According to Li Li, research director at energy consulting company ICIS China, the country is currently experiencing relatively high shale gas exploration costs due to its different geographical characteristics as compared to the United States.

Shale formations in China tend to be deeper and more tectonically fractured, which requires deeper wells that lead to higher costs and difficulties in maintaining the well while drilling. High population density also makes drilling and hydraulic fracturing harder, Li said.

"The good news for Chinese shale gas is that well costs have gone down considerably£≠40 percent for exploration wells compared to 2010 levels, and 25 percent for commercial wells compared to 2014," said Yang Tingyun, consultant from research firm Wood Mackenzie. "Chinese national oil companies are starting to get their shale game plan together".

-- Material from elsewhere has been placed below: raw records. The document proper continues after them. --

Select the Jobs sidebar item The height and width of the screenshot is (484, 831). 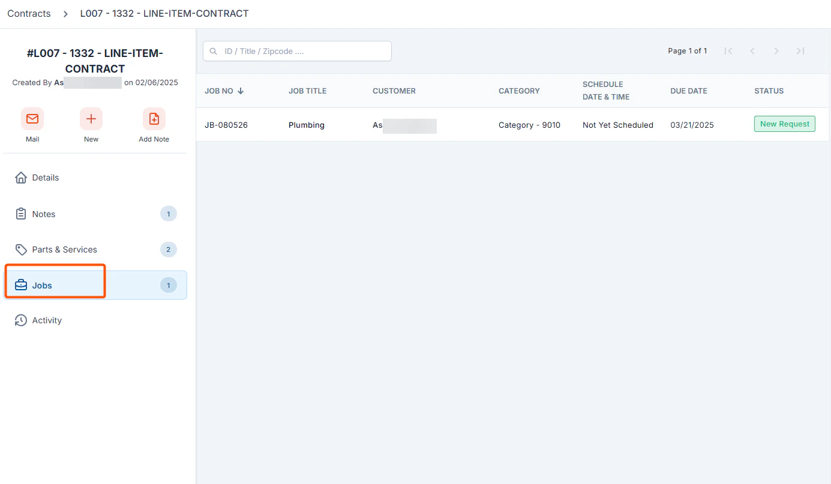[x=96, y=285]
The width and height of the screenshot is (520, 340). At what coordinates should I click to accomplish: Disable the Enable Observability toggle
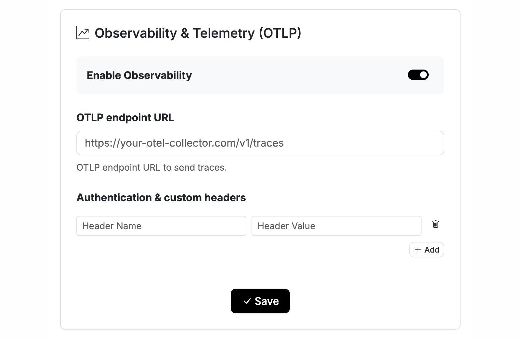click(418, 75)
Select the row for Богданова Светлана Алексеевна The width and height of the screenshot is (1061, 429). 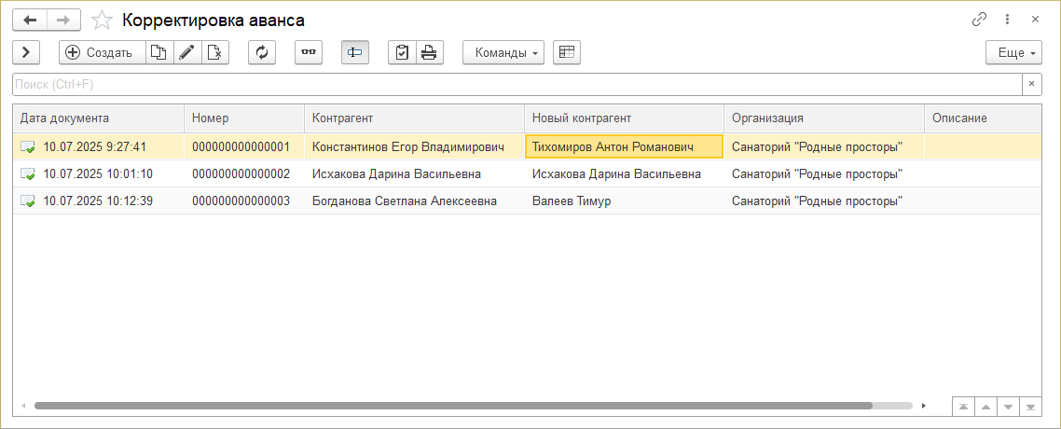pos(404,201)
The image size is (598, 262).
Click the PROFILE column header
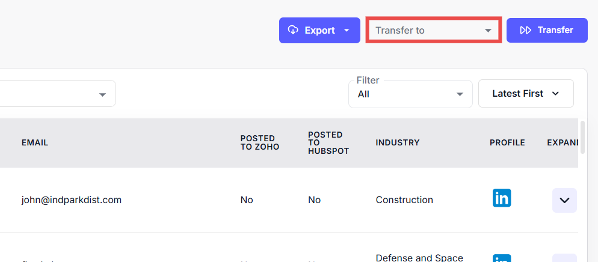point(507,142)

She said while a Chinese shale gas boom like that of the US is not expected in the short term, there is no doubt that China's oil companies will continue to innovate.

Despite the relatively high well costs, Wood Mackenzie said China's domestic technologies, as well as its drilling and completion techniques have helped to save drilling time and reduce costs.

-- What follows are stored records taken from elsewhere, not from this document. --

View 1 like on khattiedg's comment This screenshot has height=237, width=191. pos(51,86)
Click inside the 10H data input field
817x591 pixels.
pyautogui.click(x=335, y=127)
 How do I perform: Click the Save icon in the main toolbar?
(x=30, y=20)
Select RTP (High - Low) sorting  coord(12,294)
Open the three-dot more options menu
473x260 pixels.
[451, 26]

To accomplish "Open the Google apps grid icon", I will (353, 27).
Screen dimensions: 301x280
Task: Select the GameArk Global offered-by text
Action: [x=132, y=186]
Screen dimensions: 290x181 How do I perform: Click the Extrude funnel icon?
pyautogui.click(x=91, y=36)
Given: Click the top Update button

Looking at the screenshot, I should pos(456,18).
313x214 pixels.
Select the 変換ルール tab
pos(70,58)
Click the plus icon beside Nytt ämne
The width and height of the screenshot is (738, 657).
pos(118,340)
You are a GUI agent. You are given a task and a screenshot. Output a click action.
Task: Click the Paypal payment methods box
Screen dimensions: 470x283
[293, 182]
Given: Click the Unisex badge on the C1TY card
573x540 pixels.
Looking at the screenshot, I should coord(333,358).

Chinese national oil companies have overcome geographical and technological challenges by developing their own understanding of the unique geology, relying on their own service arms to gain more experience and advance their completion techniques and technology, the research company said.

China Petroleum and Chemical Corp, also known as Sinopec, has developed the Fuling shale gas field in the southwest municipality of Chongqing. By end-May, it had produced more than 17 billion cubic meters of shale gas, with total sales of 16.5 billion cubic meters. The field's gas sales reached nearly 5.8 billion cubic meters last year, an increase of 20 percent year-on-year, while annual production capacity reached 10 billion cubic meters, according to Sinopec.

In addition to the Fuling project, another two shale gas projects also sit in the mountainous terrain of Southwest China's Sichuan Basin£≠PetroChina's Changning-Weiyuan and Zhaotong projects. A Wood Mackenzie report estimated that around 700 new wells will come onstream between 2018 and 2020 from the three projects in total, with a combined capital investment of $5.5 billion.